Donald H. Rumsfeld is not a prophet.

Mr. Rumsfeld’s remarkable speech to the American Legion yesterday demands the deep analysis—and the sober contemplation—of every American.

For it did not merely serve to impugn the morality or intelligence — indeed, the loyalty — of the majority of Americans who oppose the transient occupants of the highest offices in the land. Worse, still, it credits those same transient occupants — our employees — with a total omniscience; a total omniscience which neither common sense, nor this administration’s track record at home or abroad, suggests they deserve.

Dissent and disagreement with government is the life’s blood of human freedom; and not merely because it is the first roadblock against the kind of tyranny the men Mr. Rumsfeld likes to think of as “his” troops still fight, this very evening, in Iraq.

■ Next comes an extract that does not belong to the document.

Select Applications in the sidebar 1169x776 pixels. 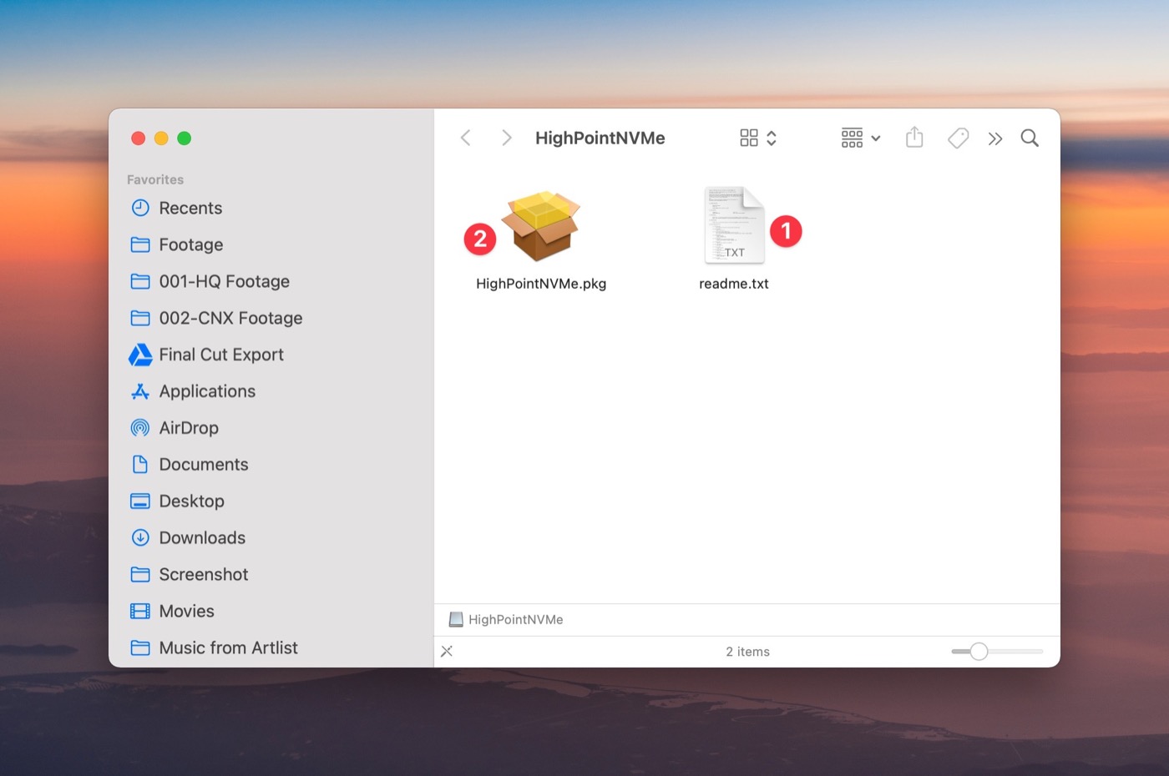tap(207, 391)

It is also essential.  Because just every once in awhile it is right and the power to which it speaks, is wrong.

In a small irony, however, Mr. Rumsfeld’s speechwriter was adroit in invoking the memory of the appeasement of the Nazis. For in their time, there was another government faced with true peril—with a growing evil—powerful and remorseless.

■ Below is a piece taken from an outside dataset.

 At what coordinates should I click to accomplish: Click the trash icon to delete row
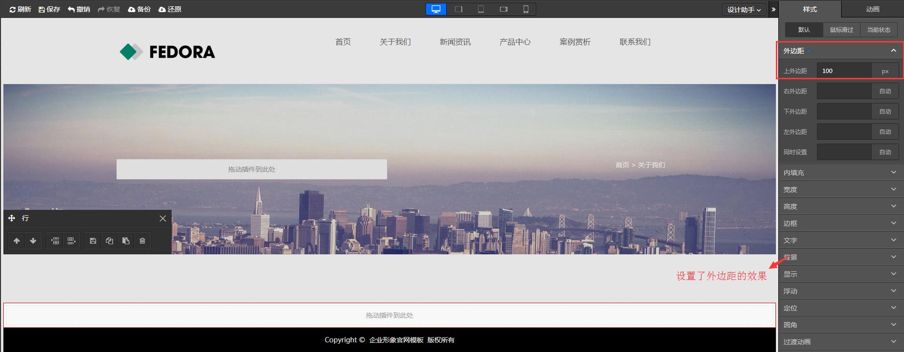tap(142, 241)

That government, like Mr. Rumsfeld’s, had a monopoly on all the facts. It, too, had the “secret information.” It alone had the true picture of the threat. It too dismissed and insulted its critics in terms like Mr. Rumsfeld’s — questioning their intellect and their morality.

That government was England’s, in the 1930’s.

It knew Hitler posed no true threat to Europe, let alone England.

It knew Germany was not re-arming, in violation of all treaties and accords. 

It knew that the hard evidence it received, which contradicted its own policies, its own conclusions — its own omniscience — needed to be dismissed.

The English government of Neville Chamberlain already knew the truth.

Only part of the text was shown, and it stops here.